» **TASK STATEMENT**: For each entry, output its words exactly and leave any picture behind.

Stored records
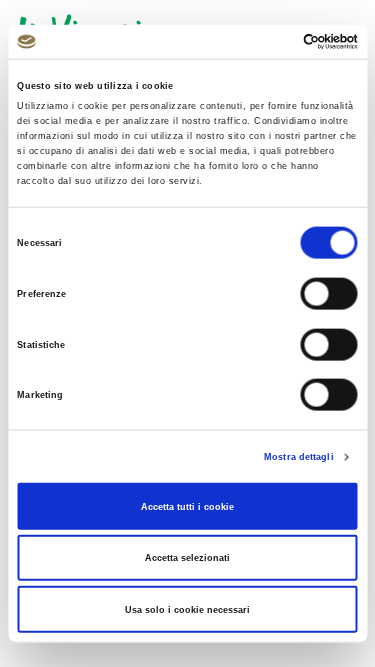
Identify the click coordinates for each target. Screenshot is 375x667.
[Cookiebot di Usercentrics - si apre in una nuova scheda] (271, 42)
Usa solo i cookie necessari (187, 609)
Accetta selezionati (187, 558)
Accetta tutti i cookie (187, 506)
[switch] (329, 294)
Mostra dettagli (299, 457)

» **TASK OUTPUT**:
Identify the click coordinates for each target. Screenshot is 375x667.
[Cookiebot di Usercentrics - si apre in una nuova scheda] (271, 42)
Usa solo i cookie necessari (187, 609)
Accetta selezionati (187, 558)
Accetta tutti i cookie (187, 506)
[switch] (329, 294)
Mostra dettagli (299, 457)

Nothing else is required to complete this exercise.